Re: [RFC][PATCH 3/5] thermal: Add support for setting notification thresholds

From: Amit Kucheria
Date: Thu May 21 2020 - 01:12:03 EST


Hi Srinivas,

On Wed, May 20, 2020 at 11:46 PM Srinivas Pandruvada
<srinivas.pandruvada@xxxxxxxxxxxxxxx> wrote:
>
> On Wed, 2020-05-20 at 09:58 +0530, Amit Kucheria wrote:
> > On Tue, May 19, 2020 at 5:10 AM Srinivas Pandruvada
> > <srinivas.pandruvada@xxxxxxxxxxxxxxx> wrote:
> > > On Mon, 2020-05-18 at 18:37 +0200, Daniel Lezcano wrote:
> > > > On 04/05/2020 20:16, Srinivas Pandruvada wrote:
> > > > > Add new attributes in thermal syfs when a thermal drivers
> > > > > provides
> > > > > callbacks for them and CONFIG_THERMAL_USER_EVENT_INTERFACE is
> > > > > defined.
> > > > >
> > > > > These attribute allow user space to stop polling for
> > > > > temperature.
> > > > >
> > > > > These attributes are:
> > > > > - temp_thres_low: Specify a notification temperature for a low
> > > > > temperature threshold event.
> > > > > temp_thres_high: Specify a notification temperature for a high
> > > > > temperature threshold event.
> > > > > temp_thres_hyst: Specify a change in temperature to send
> > > > > notification
> > > > > again.
> > > > >
> > > > > This is implemented by adding additional sysfs attribute group.
> > > > > The
> > > > > changes in this patch are trivial to add new attributes in
> > > > > thermal
> > > > > sysfs as done for other attributes.
> > > >
> > > > Isn't it duplicate with the trip point?
> > > A trip point is where an in-kernel governor takes some action. This
> > > is
> > > not same as a notification temperature. For example at trip point
> > > configured by ACPI at 85C, the thermal governor may start
> > > aggressive
> > > throttling.
> > > But a user space can set a notification threshold at 80C and start
> > > some
> > > active controls like activate some fan to reduce the impact of
> > > passive
> > > control on performance.
> >
> > Then what is the use of thermal trip type "ACTIVE" ?
> This is an example.
> The defaults are set by the OEMs via ACPI. User can't modify that if
> they want to optimize for their usage on Linux. There are fan control
> daemon's which user use on top.

-ENOPARSE. Are you saying users "can" modify these?

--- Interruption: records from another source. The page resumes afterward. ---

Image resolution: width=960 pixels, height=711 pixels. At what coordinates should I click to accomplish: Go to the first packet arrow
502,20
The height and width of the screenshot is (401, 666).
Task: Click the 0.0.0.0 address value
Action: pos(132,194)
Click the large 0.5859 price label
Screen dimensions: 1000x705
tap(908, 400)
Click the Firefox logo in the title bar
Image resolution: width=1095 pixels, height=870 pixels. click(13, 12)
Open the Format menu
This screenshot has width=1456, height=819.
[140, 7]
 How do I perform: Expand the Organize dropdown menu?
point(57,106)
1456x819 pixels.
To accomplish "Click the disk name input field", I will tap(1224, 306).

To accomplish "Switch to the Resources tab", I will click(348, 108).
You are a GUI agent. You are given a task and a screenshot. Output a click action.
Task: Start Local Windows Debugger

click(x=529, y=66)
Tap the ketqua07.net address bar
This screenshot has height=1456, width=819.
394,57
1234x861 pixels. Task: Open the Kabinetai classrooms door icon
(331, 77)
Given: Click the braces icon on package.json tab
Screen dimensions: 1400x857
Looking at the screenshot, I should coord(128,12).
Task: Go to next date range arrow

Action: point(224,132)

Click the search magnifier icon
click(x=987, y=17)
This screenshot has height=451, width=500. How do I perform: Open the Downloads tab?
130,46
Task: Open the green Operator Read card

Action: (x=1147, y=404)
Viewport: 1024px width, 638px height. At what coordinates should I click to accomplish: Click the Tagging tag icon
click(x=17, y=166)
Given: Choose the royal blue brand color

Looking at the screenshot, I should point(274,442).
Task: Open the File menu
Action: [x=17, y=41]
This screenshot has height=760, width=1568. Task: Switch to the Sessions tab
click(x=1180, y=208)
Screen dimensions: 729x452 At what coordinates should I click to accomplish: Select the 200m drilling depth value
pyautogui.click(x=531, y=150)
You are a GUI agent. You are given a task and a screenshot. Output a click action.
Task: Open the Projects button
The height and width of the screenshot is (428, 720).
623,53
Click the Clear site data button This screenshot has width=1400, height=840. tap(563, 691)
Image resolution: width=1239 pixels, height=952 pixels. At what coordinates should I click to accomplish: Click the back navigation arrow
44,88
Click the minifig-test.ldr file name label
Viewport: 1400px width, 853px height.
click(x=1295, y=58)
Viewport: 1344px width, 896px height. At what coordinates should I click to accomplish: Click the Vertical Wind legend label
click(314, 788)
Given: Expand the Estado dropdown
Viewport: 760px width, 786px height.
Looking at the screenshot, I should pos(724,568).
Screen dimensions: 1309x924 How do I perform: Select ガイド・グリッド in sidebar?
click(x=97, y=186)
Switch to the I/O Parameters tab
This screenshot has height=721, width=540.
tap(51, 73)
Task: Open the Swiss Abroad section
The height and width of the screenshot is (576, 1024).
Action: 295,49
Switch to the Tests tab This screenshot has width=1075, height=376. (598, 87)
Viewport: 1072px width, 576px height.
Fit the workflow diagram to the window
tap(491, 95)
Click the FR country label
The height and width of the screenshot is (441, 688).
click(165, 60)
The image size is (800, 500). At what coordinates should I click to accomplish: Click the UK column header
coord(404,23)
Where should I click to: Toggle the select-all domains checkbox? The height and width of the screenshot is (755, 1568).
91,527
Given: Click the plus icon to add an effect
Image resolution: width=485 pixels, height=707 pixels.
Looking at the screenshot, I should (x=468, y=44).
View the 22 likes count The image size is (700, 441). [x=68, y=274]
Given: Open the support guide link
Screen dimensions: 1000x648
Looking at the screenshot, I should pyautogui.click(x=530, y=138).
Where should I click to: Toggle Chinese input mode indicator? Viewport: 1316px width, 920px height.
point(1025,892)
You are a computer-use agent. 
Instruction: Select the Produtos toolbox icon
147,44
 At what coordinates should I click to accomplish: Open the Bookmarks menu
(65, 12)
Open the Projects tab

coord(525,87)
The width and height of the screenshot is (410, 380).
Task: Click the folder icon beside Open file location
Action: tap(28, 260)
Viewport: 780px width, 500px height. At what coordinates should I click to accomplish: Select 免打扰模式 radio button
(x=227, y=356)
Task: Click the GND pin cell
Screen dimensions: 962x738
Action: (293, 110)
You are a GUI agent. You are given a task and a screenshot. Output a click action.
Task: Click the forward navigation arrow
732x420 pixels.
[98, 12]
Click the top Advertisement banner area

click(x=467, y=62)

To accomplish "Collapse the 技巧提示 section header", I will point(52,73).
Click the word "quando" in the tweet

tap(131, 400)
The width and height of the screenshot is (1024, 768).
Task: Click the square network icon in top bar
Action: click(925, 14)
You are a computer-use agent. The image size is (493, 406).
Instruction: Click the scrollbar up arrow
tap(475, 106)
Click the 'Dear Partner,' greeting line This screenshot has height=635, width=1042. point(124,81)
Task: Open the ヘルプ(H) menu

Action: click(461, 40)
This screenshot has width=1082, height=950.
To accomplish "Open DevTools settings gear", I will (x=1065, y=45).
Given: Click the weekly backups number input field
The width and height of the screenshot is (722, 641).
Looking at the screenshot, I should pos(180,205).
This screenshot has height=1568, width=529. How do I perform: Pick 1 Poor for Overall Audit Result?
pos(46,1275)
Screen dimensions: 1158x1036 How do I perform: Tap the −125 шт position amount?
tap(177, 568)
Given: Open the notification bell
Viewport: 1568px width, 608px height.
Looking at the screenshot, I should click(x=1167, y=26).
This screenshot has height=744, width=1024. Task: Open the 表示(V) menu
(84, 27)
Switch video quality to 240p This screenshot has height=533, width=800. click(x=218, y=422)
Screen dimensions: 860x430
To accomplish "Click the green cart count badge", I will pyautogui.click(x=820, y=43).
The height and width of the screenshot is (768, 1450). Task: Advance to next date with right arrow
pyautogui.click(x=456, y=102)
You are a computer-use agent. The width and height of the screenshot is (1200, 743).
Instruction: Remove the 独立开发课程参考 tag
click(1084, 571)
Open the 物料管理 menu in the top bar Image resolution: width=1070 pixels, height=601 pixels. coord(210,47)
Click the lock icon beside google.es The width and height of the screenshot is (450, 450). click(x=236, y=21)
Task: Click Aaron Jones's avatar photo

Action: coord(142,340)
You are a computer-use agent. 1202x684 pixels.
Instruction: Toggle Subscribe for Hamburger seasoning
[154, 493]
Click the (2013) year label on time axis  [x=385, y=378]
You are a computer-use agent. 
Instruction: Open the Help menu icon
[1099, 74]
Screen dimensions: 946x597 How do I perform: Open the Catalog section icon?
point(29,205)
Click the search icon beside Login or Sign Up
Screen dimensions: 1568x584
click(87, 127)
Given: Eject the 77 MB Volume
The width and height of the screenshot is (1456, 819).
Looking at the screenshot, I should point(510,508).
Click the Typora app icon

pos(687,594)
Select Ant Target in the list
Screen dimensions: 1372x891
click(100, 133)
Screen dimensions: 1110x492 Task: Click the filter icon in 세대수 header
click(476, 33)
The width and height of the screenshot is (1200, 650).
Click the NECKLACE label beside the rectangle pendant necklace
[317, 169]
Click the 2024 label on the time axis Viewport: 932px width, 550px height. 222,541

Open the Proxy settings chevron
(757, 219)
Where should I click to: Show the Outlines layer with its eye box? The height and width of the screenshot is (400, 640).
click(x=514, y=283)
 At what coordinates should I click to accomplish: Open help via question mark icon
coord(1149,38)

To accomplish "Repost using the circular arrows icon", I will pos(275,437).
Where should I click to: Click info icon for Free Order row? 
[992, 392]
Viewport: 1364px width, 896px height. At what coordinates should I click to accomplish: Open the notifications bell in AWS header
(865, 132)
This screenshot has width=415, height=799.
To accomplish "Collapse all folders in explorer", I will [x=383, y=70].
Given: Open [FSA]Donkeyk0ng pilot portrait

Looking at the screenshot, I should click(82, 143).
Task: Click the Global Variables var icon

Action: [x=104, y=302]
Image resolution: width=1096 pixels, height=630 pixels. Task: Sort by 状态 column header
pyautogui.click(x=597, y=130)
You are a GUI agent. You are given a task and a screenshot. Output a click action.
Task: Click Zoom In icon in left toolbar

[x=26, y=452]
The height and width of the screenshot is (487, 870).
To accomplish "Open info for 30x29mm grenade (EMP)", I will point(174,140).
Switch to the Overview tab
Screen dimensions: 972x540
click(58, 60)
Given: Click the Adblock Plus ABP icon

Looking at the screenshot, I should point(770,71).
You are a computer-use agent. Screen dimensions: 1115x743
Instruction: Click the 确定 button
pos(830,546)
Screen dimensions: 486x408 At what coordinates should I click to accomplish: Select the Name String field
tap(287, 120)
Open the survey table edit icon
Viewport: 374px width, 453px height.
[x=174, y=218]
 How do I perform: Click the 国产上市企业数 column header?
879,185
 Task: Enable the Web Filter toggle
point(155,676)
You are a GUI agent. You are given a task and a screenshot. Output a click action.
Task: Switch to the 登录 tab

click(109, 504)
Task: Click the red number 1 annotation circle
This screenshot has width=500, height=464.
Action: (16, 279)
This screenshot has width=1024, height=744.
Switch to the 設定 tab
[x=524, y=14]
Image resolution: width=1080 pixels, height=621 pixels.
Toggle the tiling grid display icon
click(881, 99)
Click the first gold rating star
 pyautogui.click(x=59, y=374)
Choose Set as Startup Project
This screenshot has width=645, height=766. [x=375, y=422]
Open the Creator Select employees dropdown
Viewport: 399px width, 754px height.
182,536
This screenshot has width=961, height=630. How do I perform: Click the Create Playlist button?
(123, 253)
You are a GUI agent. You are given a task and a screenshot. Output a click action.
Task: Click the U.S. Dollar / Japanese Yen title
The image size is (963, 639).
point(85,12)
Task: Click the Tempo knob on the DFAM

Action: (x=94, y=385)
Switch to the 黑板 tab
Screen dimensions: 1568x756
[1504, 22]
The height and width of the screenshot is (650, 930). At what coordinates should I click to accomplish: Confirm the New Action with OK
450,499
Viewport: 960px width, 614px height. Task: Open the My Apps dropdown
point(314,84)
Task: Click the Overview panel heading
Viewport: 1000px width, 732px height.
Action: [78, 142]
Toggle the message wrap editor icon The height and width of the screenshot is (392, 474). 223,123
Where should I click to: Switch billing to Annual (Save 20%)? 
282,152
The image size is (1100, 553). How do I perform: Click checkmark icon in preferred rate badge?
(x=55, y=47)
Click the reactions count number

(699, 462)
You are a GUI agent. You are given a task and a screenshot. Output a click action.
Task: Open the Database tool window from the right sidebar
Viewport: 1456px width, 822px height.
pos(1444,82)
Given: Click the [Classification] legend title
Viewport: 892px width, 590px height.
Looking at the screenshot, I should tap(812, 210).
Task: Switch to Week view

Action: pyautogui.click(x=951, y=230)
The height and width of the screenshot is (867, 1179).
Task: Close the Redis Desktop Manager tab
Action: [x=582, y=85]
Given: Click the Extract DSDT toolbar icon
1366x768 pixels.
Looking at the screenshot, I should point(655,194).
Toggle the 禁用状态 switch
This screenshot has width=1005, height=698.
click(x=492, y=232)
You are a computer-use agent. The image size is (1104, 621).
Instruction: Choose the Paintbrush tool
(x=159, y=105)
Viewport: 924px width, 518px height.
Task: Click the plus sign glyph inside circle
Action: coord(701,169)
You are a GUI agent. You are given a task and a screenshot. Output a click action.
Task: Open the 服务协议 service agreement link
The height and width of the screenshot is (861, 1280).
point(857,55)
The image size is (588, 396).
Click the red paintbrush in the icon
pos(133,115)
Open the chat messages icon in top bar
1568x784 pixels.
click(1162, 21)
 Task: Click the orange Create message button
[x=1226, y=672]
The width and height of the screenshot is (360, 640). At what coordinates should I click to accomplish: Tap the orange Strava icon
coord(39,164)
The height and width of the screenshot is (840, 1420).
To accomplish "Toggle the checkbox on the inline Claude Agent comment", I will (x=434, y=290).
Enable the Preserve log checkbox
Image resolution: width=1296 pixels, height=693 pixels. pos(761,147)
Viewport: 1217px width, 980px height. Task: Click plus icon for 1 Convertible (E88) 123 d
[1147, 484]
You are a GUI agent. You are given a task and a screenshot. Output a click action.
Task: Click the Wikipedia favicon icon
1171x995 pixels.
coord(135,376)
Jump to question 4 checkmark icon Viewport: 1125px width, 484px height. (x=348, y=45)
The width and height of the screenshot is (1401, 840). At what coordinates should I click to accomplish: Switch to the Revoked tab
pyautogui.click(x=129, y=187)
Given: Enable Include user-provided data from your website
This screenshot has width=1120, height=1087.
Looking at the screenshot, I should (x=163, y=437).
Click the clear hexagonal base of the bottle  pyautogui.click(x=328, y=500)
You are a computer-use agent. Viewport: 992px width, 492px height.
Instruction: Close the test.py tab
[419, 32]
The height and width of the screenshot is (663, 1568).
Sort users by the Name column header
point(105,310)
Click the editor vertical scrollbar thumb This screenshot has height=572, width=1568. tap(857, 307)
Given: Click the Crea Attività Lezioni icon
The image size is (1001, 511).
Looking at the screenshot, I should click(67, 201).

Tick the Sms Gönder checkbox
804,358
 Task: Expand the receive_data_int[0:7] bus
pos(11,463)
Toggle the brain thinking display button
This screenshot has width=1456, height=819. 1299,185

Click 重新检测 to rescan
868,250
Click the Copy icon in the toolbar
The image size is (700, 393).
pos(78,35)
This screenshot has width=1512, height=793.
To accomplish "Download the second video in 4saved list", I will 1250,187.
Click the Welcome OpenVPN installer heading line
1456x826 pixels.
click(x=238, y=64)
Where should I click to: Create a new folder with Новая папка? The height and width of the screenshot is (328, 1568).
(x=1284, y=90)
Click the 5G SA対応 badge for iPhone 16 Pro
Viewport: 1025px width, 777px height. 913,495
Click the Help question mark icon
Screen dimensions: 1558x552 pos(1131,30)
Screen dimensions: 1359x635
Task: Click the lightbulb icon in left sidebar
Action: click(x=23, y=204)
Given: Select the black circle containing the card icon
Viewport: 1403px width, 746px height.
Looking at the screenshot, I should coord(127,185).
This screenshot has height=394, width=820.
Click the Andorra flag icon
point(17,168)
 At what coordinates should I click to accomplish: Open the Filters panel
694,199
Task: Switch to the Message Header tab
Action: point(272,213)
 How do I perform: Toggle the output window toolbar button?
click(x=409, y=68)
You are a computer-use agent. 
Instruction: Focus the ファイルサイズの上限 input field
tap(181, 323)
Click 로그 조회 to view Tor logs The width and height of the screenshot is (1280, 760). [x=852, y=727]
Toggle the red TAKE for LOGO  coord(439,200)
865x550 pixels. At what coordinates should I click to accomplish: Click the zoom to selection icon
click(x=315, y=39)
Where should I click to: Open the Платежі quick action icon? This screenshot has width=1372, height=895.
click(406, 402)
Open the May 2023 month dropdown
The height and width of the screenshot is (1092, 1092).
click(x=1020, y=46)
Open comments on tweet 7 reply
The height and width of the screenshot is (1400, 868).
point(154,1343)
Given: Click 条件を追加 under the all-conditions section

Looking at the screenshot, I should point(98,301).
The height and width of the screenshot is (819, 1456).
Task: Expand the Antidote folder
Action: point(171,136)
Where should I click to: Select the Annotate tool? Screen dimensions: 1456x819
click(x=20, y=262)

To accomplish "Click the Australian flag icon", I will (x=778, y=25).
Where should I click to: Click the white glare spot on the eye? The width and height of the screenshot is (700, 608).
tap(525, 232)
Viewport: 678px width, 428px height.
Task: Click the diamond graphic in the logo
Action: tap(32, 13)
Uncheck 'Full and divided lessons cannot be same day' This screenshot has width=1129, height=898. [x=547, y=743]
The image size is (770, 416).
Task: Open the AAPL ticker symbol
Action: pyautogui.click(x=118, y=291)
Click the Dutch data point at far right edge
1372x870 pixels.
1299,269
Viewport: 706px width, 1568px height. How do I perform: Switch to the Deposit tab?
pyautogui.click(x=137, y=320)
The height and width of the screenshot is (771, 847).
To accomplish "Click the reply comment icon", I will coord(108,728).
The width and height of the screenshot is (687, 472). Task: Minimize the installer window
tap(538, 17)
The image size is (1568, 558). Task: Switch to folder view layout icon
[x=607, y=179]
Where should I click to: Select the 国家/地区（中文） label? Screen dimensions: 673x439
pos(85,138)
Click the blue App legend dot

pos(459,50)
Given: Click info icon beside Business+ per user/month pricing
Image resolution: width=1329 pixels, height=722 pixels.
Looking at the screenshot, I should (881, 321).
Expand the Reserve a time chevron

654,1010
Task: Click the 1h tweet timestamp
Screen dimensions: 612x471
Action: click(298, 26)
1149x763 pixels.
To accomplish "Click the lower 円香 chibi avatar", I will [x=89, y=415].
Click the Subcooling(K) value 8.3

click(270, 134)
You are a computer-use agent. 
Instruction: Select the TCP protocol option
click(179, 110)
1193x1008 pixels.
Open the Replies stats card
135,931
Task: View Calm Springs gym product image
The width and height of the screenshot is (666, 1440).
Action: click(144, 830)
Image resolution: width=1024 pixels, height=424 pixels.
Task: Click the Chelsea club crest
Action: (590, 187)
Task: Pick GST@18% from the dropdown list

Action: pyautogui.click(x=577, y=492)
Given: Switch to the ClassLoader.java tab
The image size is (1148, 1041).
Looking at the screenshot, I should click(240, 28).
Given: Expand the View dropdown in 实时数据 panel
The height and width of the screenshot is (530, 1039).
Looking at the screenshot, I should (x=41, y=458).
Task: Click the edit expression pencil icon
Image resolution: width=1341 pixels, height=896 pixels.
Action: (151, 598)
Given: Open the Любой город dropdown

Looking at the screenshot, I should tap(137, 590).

In any case, how is what you described earlier not possible with an
ACTIVE trip point directly wired to the fan as a cooling device or
with a HOT trip point that causes the platform driver to send
notification to userspace where a fan control daemon can do what it
needs to?

Basically, I think the issue of polling is orthogonal to the
introduction of the new attributes introduced in this patch and I
don't understand the reason for these attributes from your commit
description.

> > > We need a way to distinguish between temperature notification
> > > threshold
> > > and actual trip point. Changing a trip point means that user wants
> > > kernel to throttle at temperature.